= 2016 in rail transport =

==Events==

===January===
- USA January 22–24 – In anticipation of heavy snowfall and preparation for the effects of winter storm Jonas, WMATA shuts down all services for the weekend. Metrorail services are suspended completely for two days and restored to normal service in phases up until January 29. During the shutdown, trains are stored in the system's subway tunnels to shelter them from the storm.
- USA January 23 – The First Hill Streetcar line opens in Seattle.
- January 31 – Baixada Santista Light Rail operations begin.

===February===
- February 9 – Bad Aibling rail accident: Two Meridian trains are in a head-on collision at Bad Aibling in southeastern Germany, leaving 12 people dead and 85 injured, due to a train dispatcher's errors.
- USA February 27 – The DC Streetcar opens in Washington, D.C., after several years of delays.

===March===
- USA March 5 – The Gold Line Foothill Extension in Los Angeles County, California opens, extending the Metro Rail light rail system by 11.5 mi to Azusa, California.
- USA March 16 – The entire Washington Metro system, the second-largest subway system in the United States, is shut down on a weekday for 24 hours during emergency inspections of jumper cables in tunnels. The shutdown follows an electrical fire caused by a jumper cable two days prior.
- USA March 19
  - The first phase of Valley Metro Rail's Northwest Extension in Phoenix, Arizona opens.
  - Sound Transit opens a Link light rail extension in Seattle, Washington to the University of Washington campus.
- March 22 – 2016 Brussels bombings: 21 are killed by a terrorist suicide bomb in a subway car at Maelbeek/Maalbeek metro station.
- March 26 – The first segment of the Hokkaido Shinkansen opens, bringing high-speed rail service to Hokkaido, following the final run of an overnight locomotive-hauled train in Japan.

===April===
- April 1 – Arriva Rail North takes over the Northern franchise in England from Northern Rail.
- April 5 – Indian Railways (Northern Railway zone) inaugurates the semi-high-speed luxury Gatimaan Express between Delhi Hazrat Nizamuddin railway station and Agra Cantonment.
- April 9 – Rail transport in Cambodia: Passenger services between Phnom Penh and the southern city of Sihanoukville resume after a 14-year suspension.
- April 9-10 – Central Railway runs the last train in India under DC traction over Harbour Line between (11:36 PM) and (12:24 AM), making it an end of a 91-year DC traction era.

:::::

**TASKS TO PERFORM**
a – Answer these from the 2016 rail timeline:
(i) How many people died in the Bad Aibling rail accident?
(ii) To which city does the Gold Line Foothill Extension extend the Metro Rail system?
(iii) For how many years had passenger services between Phnom Penh and Sihanoukville been suspended?
b – List every March date that has an entry in the 2016 rail timeline.
c – Repeat the 2016 rail timeline word for word from "- March 26 –" to "train in Japan.".
The material after this point is separate from the 2016 rail timeline.

**PROVIDED DATA**

:::::

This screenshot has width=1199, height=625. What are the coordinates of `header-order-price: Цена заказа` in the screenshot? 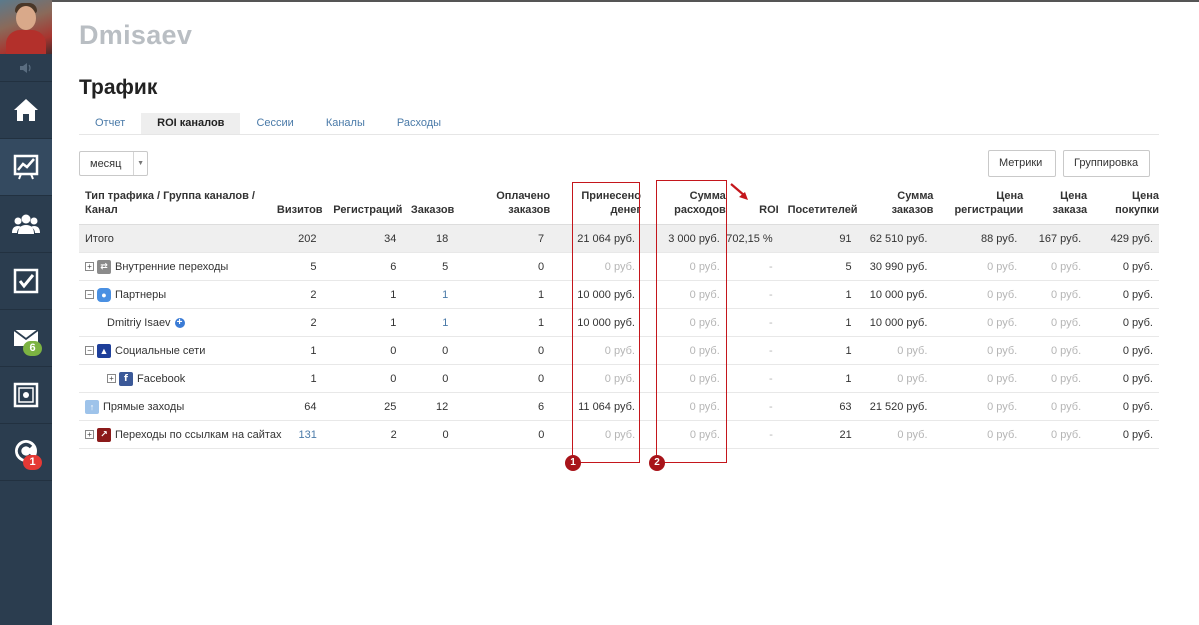 It's located at (1056, 204).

:::::

**REPLIES**
a –
(i) 12
(ii) Azusa, California
(iii) 14 years

b – March 5, March 16, March 19, March 22, March 26

c –
- March 26 – The first segment of the Hokkaido Shinkansen opens, bringing high-speed rail service to Hokkaido, following the final run of an overnight locomotive-hauled train in Japan.